El cevap, Türkiye’nin savunma sanayisindeki baş döndüren yükselişinde gizlidir. İHA’lar, SİHA’lar, milli savaş gemileri, hava savunma sistemleri, elektronik harp kabiliyetleri… Türkiye artık sadece kendi ihtiyacını karşılayan bir ülke değil, oyun kuran ve yeni teknolojiler üreten bir aktör hâline gelmiştir. Bu durum yalnızca bölgesel dengeleri değil, küresel silah pazarını da sarsmaktadır.
İşte bu yüzden Türkiye’ye baskı artmaktadır.
Cepheler bu nedenle çoğalmaktadır.
Bu nedenle Türkiye sürekli test edilmektedir.
Karadeniz’de gemimiz vurulur, “bugün gemi yarın…” denir.
Hava sahamıza İHA sokulur, bizim refleksimiz ölçülür.
Akdeniz’de ittifaklar kurulur, denizlerden sıkıştırılır.
Suriye’de vekil güçler devreye girer.
Libya’ya asker gönderme, sahadan çekil mesajı verilir.
Bütün bunlar Türkiye’nin büyümesini engellemek ve geri adım attırmak için yapılan baskılardır. Eğer bunu göze alırsanız sizi bir şekilde savaşa dahil edeceğiz demektir. Ancak unuttukları bir şey var burada. Türkiye’nin geri adım atarak sakinleşeceği sanılmaktadır. Oysa tarih tam tersini göstermektedir.
Türkiye köşeye sıkıştırıldığında değil, haksızlığa uğradığında ayağa kalkar.
Tehdit edildiğinde değil, dayatıldığında direnç gösterir.

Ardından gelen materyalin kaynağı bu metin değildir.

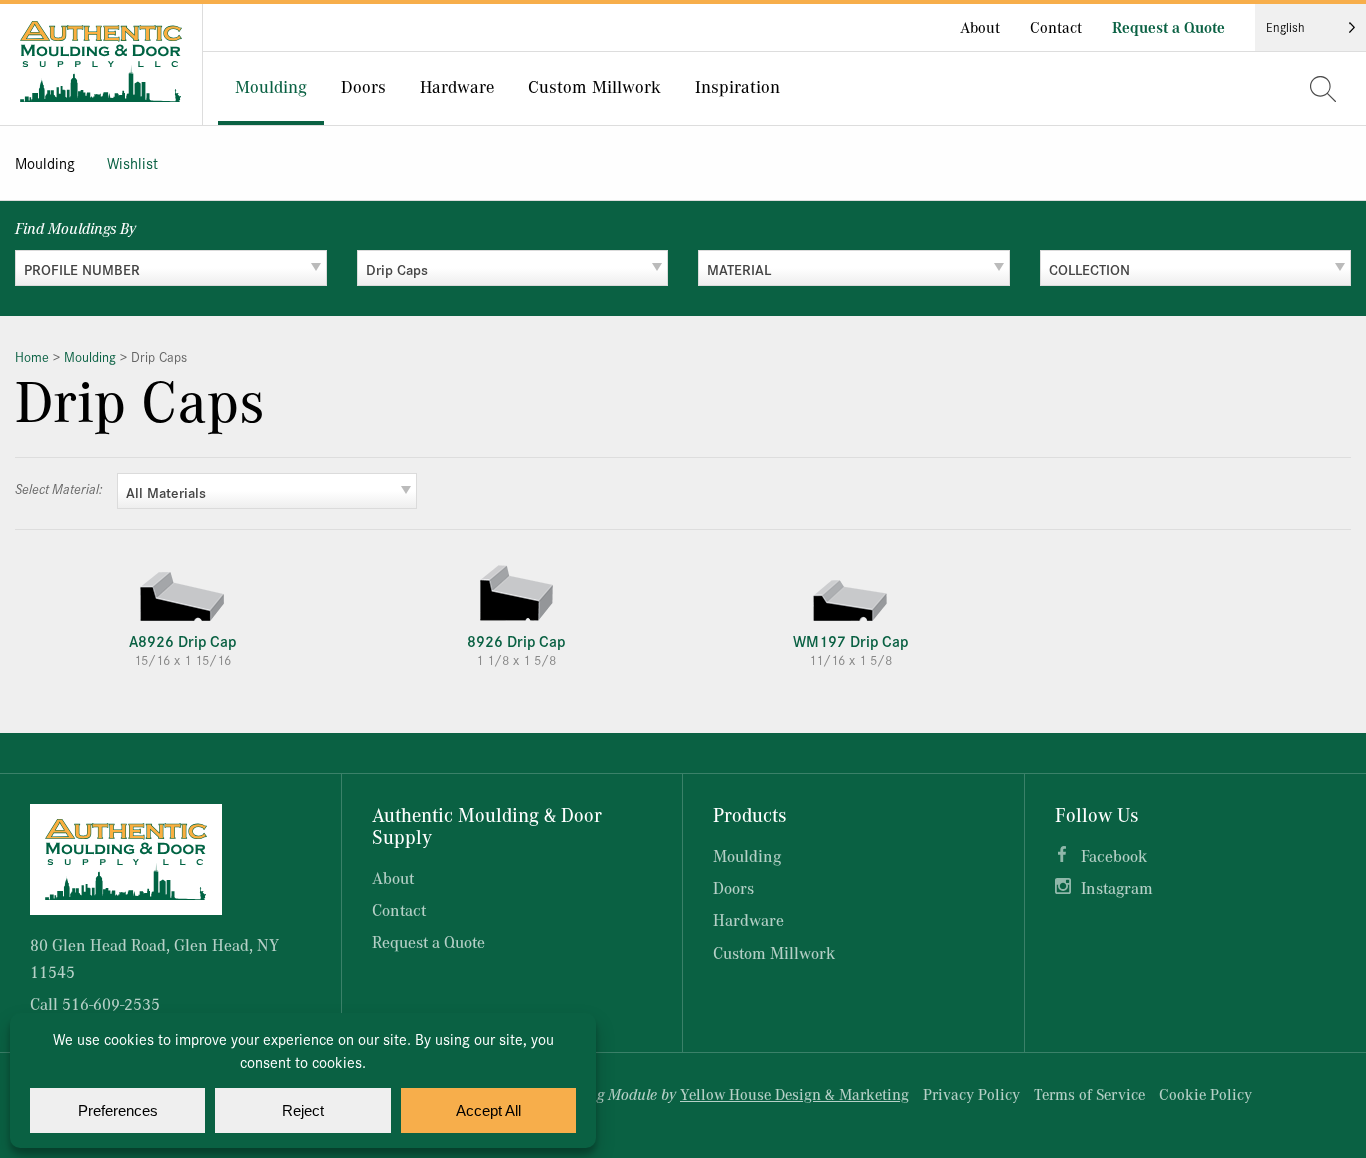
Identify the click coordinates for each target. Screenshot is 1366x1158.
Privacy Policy (971, 1094)
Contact (1056, 27)
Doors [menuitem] (363, 86)
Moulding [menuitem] (271, 86)
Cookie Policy (1205, 1094)
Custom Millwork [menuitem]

Bugün yaşananlar, Türkiye’nin ne kadar doğru bir yolda ilerlediğinin bir göstergesidir. Çünkü kimse etkisiz bir ülkeyi bu kadar kuşatmaz. Kimse sözünü dinletemediği bir devlete bu kadar mesaj göndermez.
Ve bu noktada Türk Milletinin duruşu nettir:
Biz buradayız.
Vatanı bekliyoruz.
Türk’e yan bakan varsa, hodri meydan.
İnceldiği yerden kopsun.
Bu sözler bir tehdit değil, bir kararlılık beyanıdır. Türkiye savaş istemez; ama dayatılan senaryolara da hiçbir zaman boyun eğmez. Barıştan yanadır; fakat teslimiyetten asla.
Bugün Türkiye’ye yönelen tehditler ve baskılar, aslında yeni bir dönemin sancısıdır. Dünyada güç dengeleri değişirken, eski düzenin sahipleri huzursuzdur. Ve unutulmamalıdır: Türkiye’ye baskı arttıkça, Türkiye’nin stratejik önemi de artmaktadır.
Türkiye bir savaşa sürüklenmek isteniyor?
Bu sorunun cevabını merak edenler dönüp, şanlı Türk tarihine bir baksınlar.